Does antibiotic treatment following drainage of a primary peri anal abscess prevent development of anal fistula?
We hypothesize that treatment with adjuvant antibiotics following peri anal abscess drainage will diminish development of perianal fistula.
Double-blind, placebo-controlled, randomized multicenter trial with cost-utility analysis comparing surgical drainage of perianal abscess followed by treatment with antibiotics versus surgical drainage followed by placebo drugs.
Patients =18 years old requiring drainage of a primary perianal abscess are invited to participate in the trial.
Patients with a primary perianal abscess are asked informed consent for inclusion in the trial and are randomized for treatment with antibiotics or placebo after surgical drainage of the abscess.
Standard care of a perianal abscess is drainage without postoperative antibiotics.

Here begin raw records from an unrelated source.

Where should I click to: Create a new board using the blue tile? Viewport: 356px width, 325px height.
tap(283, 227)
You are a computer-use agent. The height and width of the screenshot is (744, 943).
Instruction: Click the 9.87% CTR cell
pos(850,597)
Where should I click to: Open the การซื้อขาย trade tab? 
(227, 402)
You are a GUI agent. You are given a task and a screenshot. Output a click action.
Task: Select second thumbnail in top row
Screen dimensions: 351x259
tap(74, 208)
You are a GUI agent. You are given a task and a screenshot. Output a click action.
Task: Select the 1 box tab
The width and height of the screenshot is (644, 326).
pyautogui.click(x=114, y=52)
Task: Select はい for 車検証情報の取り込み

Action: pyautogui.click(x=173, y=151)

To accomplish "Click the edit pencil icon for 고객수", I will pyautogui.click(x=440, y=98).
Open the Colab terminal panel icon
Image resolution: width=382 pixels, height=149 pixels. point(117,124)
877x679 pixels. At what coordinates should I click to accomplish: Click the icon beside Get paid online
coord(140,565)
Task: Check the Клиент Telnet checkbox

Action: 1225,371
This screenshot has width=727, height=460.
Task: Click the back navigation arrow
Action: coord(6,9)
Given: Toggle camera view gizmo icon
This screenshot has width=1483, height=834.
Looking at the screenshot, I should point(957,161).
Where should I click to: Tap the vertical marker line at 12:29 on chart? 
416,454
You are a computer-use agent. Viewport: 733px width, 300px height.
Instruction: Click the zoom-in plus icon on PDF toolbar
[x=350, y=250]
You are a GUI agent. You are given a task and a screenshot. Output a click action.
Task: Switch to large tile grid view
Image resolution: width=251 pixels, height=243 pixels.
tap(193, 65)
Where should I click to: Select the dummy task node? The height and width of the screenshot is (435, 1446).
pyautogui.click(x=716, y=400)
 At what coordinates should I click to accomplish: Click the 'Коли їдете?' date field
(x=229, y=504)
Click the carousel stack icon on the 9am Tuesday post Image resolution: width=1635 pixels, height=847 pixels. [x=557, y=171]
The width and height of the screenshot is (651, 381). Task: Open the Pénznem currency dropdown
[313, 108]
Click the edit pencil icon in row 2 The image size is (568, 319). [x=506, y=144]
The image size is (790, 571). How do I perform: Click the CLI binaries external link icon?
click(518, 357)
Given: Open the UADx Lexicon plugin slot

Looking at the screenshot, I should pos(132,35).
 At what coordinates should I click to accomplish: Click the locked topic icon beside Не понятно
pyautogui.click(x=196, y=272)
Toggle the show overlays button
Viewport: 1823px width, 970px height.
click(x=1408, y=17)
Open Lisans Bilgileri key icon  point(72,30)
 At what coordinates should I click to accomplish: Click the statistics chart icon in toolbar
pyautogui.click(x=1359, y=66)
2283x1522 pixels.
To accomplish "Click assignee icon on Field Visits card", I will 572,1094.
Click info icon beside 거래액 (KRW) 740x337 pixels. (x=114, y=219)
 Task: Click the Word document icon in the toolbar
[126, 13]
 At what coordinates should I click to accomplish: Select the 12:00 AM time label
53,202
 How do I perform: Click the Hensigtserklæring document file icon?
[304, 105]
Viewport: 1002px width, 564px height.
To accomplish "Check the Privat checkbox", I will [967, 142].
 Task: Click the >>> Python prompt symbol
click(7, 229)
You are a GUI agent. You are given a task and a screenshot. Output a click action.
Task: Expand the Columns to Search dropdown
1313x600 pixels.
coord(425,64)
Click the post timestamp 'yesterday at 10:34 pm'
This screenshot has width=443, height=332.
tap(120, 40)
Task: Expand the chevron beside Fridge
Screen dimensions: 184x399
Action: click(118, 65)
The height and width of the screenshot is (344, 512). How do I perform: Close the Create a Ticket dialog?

primary outcome is development of a perianal fistula.
Secondary outcomes are: quality of life at 12 months measured with the EQ-5D-5L with Dutch rating, resumption of work, complications
To demonstrate a reduction of perianal fistula from 30% to 15% when treated by adjuvant antibiotics with a two-sided alpha of 5% and a power of 80%, a total of 134 patients in each group is required. Taking a 10% lost to follow up percentage into account, a total of 298 patients is necessary to be included
COST EFFECTIVENESS ANALYSIS (CEA)
Cost-effectiveness and cost-utility analyses will be performed from a societal perspective comparing the of adjuvant antibiotic treatment with standard care following surgical drainage of perianal abscess.
BUDGET IMPACT ANALYSIS (BIA)
To evaluate the economic impact of adjuvant antibiotics after surgical drainage of the perianal abscess we will extrapolate the results of the economic evaluation to a nationwide level.